(AVAILABLE DATA)
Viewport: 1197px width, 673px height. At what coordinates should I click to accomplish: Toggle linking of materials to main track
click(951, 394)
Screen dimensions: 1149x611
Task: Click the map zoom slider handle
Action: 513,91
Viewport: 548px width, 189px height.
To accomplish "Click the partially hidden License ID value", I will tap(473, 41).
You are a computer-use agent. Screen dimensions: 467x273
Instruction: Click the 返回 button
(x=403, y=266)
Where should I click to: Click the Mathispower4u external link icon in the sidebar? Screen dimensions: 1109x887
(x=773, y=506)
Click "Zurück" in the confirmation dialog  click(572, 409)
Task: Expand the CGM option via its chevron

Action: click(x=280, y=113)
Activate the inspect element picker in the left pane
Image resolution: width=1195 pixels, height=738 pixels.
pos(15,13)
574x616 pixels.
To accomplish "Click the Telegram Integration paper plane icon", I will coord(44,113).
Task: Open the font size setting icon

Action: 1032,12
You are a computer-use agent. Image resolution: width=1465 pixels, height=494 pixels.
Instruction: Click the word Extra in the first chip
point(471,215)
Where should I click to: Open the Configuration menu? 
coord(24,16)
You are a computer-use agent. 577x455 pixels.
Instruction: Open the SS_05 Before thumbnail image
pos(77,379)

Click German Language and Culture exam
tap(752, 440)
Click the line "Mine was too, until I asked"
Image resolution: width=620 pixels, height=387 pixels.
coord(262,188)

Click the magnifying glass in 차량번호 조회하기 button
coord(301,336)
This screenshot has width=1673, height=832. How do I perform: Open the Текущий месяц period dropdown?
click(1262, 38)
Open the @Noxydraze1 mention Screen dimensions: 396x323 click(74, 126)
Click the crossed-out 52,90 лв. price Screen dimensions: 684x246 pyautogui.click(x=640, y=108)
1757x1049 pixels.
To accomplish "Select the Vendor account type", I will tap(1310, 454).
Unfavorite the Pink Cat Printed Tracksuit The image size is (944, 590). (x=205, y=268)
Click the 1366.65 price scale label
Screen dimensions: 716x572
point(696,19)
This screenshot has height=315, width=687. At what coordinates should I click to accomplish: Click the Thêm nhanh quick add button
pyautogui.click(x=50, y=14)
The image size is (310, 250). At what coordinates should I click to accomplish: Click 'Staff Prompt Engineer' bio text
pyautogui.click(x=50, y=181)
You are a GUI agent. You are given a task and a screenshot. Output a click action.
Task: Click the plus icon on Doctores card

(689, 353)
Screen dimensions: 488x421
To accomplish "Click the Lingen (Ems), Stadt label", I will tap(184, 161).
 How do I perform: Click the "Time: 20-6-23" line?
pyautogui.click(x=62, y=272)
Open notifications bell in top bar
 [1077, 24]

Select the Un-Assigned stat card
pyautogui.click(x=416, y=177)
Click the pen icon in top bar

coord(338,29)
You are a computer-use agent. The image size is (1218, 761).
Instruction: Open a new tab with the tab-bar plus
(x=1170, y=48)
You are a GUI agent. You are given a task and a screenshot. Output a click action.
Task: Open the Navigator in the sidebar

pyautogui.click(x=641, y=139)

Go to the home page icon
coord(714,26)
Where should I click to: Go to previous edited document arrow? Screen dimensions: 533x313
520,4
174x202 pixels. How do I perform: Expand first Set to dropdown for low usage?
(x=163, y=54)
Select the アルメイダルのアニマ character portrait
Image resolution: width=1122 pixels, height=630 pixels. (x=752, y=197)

(EXERCISE BRIEF) If a line of the material contains the word "computer", pick it out and copy it.

(EXERCISE OUTPUT)
You are a computer-use agent. Screen dimensions: 467x273
You are a computer-use agent. Image resolution: width=1465 pixels, height=494 pixels.
You are a computer-use agent. 577x455 pixels.
You are a computer-use agent. The image size is (1218, 761).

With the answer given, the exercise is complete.